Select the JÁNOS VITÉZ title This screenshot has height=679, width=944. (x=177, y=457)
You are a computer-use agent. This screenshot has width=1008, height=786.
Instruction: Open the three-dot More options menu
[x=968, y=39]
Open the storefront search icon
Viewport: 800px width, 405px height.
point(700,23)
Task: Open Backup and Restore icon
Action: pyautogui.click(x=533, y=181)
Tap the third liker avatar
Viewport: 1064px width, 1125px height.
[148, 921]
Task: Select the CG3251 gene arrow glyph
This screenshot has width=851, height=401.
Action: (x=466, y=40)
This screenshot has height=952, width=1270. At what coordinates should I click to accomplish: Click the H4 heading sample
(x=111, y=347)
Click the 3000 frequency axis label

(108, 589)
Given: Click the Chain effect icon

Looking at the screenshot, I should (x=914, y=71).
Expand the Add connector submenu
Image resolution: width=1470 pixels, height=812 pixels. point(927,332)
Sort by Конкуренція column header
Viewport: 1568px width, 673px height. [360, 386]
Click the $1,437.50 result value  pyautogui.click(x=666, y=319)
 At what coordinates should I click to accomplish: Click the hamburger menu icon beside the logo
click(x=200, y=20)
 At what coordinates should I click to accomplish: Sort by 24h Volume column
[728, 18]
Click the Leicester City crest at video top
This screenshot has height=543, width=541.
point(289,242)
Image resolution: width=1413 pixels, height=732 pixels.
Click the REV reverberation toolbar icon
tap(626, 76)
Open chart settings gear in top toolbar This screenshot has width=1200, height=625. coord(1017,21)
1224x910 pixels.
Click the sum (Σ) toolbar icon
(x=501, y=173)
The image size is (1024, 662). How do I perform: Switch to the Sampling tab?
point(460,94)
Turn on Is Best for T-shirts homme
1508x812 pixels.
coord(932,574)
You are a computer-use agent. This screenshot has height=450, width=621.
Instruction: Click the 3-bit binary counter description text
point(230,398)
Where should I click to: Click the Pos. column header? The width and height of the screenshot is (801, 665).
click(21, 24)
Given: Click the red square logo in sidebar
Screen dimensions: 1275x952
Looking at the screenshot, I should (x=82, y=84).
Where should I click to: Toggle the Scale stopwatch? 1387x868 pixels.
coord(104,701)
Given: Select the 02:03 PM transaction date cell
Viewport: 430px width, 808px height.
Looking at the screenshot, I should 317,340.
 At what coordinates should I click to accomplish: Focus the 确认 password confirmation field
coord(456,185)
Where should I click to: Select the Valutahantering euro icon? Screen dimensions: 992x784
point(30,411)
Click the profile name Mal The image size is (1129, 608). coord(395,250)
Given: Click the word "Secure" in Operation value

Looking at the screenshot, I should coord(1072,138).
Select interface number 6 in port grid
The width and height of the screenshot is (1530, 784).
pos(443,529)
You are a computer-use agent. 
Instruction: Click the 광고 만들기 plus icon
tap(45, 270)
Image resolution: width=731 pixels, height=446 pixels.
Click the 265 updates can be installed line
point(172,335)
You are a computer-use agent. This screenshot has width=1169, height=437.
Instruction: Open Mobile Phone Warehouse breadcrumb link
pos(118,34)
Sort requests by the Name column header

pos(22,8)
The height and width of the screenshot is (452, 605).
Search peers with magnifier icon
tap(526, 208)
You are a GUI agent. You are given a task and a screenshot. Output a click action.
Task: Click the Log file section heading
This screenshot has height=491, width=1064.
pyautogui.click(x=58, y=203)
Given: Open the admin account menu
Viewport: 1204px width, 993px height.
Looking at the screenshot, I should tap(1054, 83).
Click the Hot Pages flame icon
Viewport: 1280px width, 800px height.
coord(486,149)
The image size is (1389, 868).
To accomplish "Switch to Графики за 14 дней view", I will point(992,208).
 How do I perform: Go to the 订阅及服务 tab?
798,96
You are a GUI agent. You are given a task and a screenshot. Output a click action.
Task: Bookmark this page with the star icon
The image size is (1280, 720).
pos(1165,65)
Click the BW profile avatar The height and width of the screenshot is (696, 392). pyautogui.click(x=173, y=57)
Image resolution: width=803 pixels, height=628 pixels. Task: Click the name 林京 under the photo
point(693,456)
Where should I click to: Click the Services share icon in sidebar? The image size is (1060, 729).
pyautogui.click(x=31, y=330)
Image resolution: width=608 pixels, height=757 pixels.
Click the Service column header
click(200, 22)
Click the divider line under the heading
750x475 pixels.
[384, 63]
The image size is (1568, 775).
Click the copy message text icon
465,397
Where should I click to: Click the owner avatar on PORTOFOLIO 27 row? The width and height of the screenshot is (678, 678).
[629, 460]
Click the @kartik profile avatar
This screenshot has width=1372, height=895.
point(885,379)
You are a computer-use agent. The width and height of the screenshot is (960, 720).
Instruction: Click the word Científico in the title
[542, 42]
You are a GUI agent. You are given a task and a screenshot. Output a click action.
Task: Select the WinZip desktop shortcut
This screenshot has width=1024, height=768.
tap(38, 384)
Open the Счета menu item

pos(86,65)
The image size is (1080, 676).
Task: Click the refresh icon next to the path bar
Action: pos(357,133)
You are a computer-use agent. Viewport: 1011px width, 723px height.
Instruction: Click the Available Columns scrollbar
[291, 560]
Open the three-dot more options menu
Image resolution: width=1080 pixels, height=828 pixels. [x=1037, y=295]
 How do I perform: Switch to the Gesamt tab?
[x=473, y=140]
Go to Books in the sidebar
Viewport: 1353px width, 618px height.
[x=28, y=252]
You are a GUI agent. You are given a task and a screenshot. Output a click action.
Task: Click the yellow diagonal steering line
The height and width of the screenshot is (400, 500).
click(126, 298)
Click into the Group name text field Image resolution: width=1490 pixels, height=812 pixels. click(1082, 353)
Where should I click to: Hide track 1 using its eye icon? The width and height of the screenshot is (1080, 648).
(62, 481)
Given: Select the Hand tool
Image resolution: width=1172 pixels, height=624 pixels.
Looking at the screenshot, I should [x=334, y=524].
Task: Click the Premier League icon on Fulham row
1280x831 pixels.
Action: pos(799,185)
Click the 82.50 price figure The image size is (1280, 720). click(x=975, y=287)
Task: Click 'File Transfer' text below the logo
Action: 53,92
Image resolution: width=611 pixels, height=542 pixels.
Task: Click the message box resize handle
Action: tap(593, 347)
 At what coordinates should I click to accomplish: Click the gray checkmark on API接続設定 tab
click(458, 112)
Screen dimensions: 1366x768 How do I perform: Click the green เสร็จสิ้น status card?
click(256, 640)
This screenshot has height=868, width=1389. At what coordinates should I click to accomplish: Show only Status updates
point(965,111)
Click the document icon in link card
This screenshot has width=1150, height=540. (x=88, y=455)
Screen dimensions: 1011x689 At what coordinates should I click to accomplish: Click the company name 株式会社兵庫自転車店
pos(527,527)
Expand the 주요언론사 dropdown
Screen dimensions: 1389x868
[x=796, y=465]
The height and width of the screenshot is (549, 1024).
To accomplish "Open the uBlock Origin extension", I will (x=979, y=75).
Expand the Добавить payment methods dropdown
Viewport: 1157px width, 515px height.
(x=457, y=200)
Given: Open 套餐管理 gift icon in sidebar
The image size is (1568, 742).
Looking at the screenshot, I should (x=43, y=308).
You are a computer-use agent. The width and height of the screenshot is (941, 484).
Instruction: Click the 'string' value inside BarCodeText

*Exercise requirements:* Please copy out every line shown above, exactly.

*Reply:*
Select the JÁNOS VITÉZ title This screenshot has height=679, width=944. (x=177, y=457)
You are a computer-use agent. This screenshot has width=1008, height=786.
Instruction: Open the three-dot More options menu
[x=968, y=39]
Open the storefront search icon
Viewport: 800px width, 405px height.
point(700,23)
Task: Open Backup and Restore icon
Action: pyautogui.click(x=533, y=181)
Tap the third liker avatar
Viewport: 1064px width, 1125px height.
[148, 921]
Task: Select the CG3251 gene arrow glyph
This screenshot has width=851, height=401.
Action: (x=466, y=40)
This screenshot has height=952, width=1270. At what coordinates should I click to accomplish: Click the H4 heading sample
(x=111, y=347)
Click the 3000 frequency axis label

(108, 589)
Given: Click the Chain effect icon

Looking at the screenshot, I should (x=914, y=71).
Expand the Add connector submenu
Image resolution: width=1470 pixels, height=812 pixels. point(927,332)
Sort by Конкуренція column header
Viewport: 1568px width, 673px height. [360, 386]
Click the $1,437.50 result value  pyautogui.click(x=666, y=319)
 At what coordinates should I click to accomplish: Click the hamburger menu icon beside the logo
click(x=200, y=20)
 At what coordinates should I click to accomplish: Sort by 24h Volume column
[728, 18]
Click the Leicester City crest at video top
This screenshot has height=543, width=541.
point(289,242)
Image resolution: width=1413 pixels, height=732 pixels.
Click the REV reverberation toolbar icon
tap(626, 76)
Open chart settings gear in top toolbar This screenshot has width=1200, height=625. coord(1017,21)
1224x910 pixels.
Click the sum (Σ) toolbar icon
(x=501, y=173)
The image size is (1024, 662). How do I perform: Switch to the Sampling tab?
point(460,94)
Turn on Is Best for T-shirts homme
1508x812 pixels.
coord(932,574)
You are a computer-use agent. This screenshot has height=450, width=621.
Instruction: Click the 3-bit binary counter description text
point(230,398)
Where should I click to: Click the Pos. column header? The width and height of the screenshot is (801, 665).
click(21, 24)
Given: Click the red square logo in sidebar
Screen dimensions: 1275x952
Looking at the screenshot, I should (x=82, y=84).
Where should I click to: Toggle the Scale stopwatch? 1387x868 pixels.
coord(104,701)
Given: Select the 02:03 PM transaction date cell
Viewport: 430px width, 808px height.
Looking at the screenshot, I should 317,340.
 At what coordinates should I click to accomplish: Focus the 确认 password confirmation field
coord(456,185)
Where should I click to: Select the Valutahantering euro icon? Screen dimensions: 992x784
point(30,411)
Click the profile name Mal The image size is (1129, 608). coord(395,250)
Given: Click the word "Secure" in Operation value

Looking at the screenshot, I should coord(1072,138).
Select interface number 6 in port grid
The width and height of the screenshot is (1530, 784).
pos(443,529)
You are a computer-use agent. 
Instruction: Click the 광고 만들기 plus icon
tap(45, 270)
Image resolution: width=731 pixels, height=446 pixels.
Click the 265 updates can be installed line
point(172,335)
You are a computer-use agent. This screenshot has width=1169, height=437.
Instruction: Open Mobile Phone Warehouse breadcrumb link
pos(118,34)
Sort requests by the Name column header

pos(22,8)
The height and width of the screenshot is (452, 605).
Search peers with magnifier icon
tap(526, 208)
You are a GUI agent. You are given a task and a screenshot. Output a click action.
Task: Click the Log file section heading
This screenshot has height=491, width=1064.
pyautogui.click(x=58, y=203)
Given: Open the admin account menu
Viewport: 1204px width, 993px height.
Looking at the screenshot, I should tap(1054, 83).
Click the Hot Pages flame icon
Viewport: 1280px width, 800px height.
coord(486,149)
The image size is (1389, 868).
To accomplish "Switch to Графики за 14 дней view", I will point(992,208).
 How do I perform: Go to the 订阅及服务 tab?
798,96
You are a GUI agent. You are given a task and a screenshot. Output a click action.
Task: Bookmark this page with the star icon
The image size is (1280, 720).
pos(1165,65)
Click the BW profile avatar The height and width of the screenshot is (696, 392). pyautogui.click(x=173, y=57)
Image resolution: width=803 pixels, height=628 pixels. Task: Click the name 林京 under the photo
point(693,456)
Where should I click to: Click the Services share icon in sidebar? The image size is (1060, 729).
pyautogui.click(x=31, y=330)
Image resolution: width=608 pixels, height=757 pixels.
Click the Service column header
click(200, 22)
Click the divider line under the heading
750x475 pixels.
[384, 63]
The image size is (1568, 775).
Click the copy message text icon
465,397
Where should I click to: Click the owner avatar on PORTOFOLIO 27 row? The width and height of the screenshot is (678, 678).
[629, 460]
Click the @kartik profile avatar
This screenshot has width=1372, height=895.
point(885,379)
You are a computer-use agent. The width and height of the screenshot is (960, 720).
Instruction: Click the word Científico in the title
[542, 42]
You are a GUI agent. You are given a task and a screenshot. Output a click action.
Task: Select the WinZip desktop shortcut
This screenshot has width=1024, height=768.
tap(38, 384)
Open the Счета menu item

pos(86,65)
The image size is (1080, 676).
Task: Click the refresh icon next to the path bar
Action: pos(357,133)
You are a computer-use agent. Viewport: 1011px width, 723px height.
Instruction: Click the Available Columns scrollbar
[291, 560]
Open the three-dot more options menu
Image resolution: width=1080 pixels, height=828 pixels. [x=1037, y=295]
 How do I perform: Switch to the Gesamt tab?
[x=473, y=140]
Go to Books in the sidebar
Viewport: 1353px width, 618px height.
[x=28, y=252]
You are a GUI agent. You are given a task and a screenshot. Output a click action.
Task: Click the yellow diagonal steering line
The height and width of the screenshot is (400, 500).
click(126, 298)
Click into the Group name text field Image resolution: width=1490 pixels, height=812 pixels. click(1082, 353)
Where should I click to: Hide track 1 using its eye icon? The width and height of the screenshot is (1080, 648).
(62, 481)
Given: Select the Hand tool
Image resolution: width=1172 pixels, height=624 pixels.
Looking at the screenshot, I should [x=334, y=524].
Task: Click the Premier League icon on Fulham row
1280x831 pixels.
Action: pos(799,185)
Click the 82.50 price figure The image size is (1280, 720). click(x=975, y=287)
Task: Click 'File Transfer' text below the logo
Action: 53,92
Image resolution: width=611 pixels, height=542 pixels.
Task: Click the message box resize handle
Action: tap(593, 347)
 At what coordinates should I click to accomplish: Click the gray checkmark on API接続設定 tab
click(458, 112)
Screen dimensions: 1366x768 How do I perform: Click the green เสร็จสิ้น status card?
click(256, 640)
This screenshot has height=868, width=1389. At what coordinates should I click to accomplish: Show only Status updates
point(965,111)
Click the document icon in link card
This screenshot has width=1150, height=540. (x=88, y=455)
Screen dimensions: 1011x689 At what coordinates should I click to accomplish: Click the company name 株式会社兵庫自転車店
pos(527,527)
Expand the 주요언론사 dropdown
Screen dimensions: 1389x868
[x=796, y=465]
The height and width of the screenshot is (549, 1024).
To accomplish "Open the uBlock Origin extension", I will (x=979, y=75).
Expand the Добавить payment methods dropdown
Viewport: 1157px width, 515px height.
(x=457, y=200)
Given: Open 套餐管理 gift icon in sidebar
The image size is (1568, 742).
Looking at the screenshot, I should (x=43, y=308).
You are a computer-use agent. The width and height of the screenshot is (941, 484).
Instruction: Click the 'string' value inside BarCodeText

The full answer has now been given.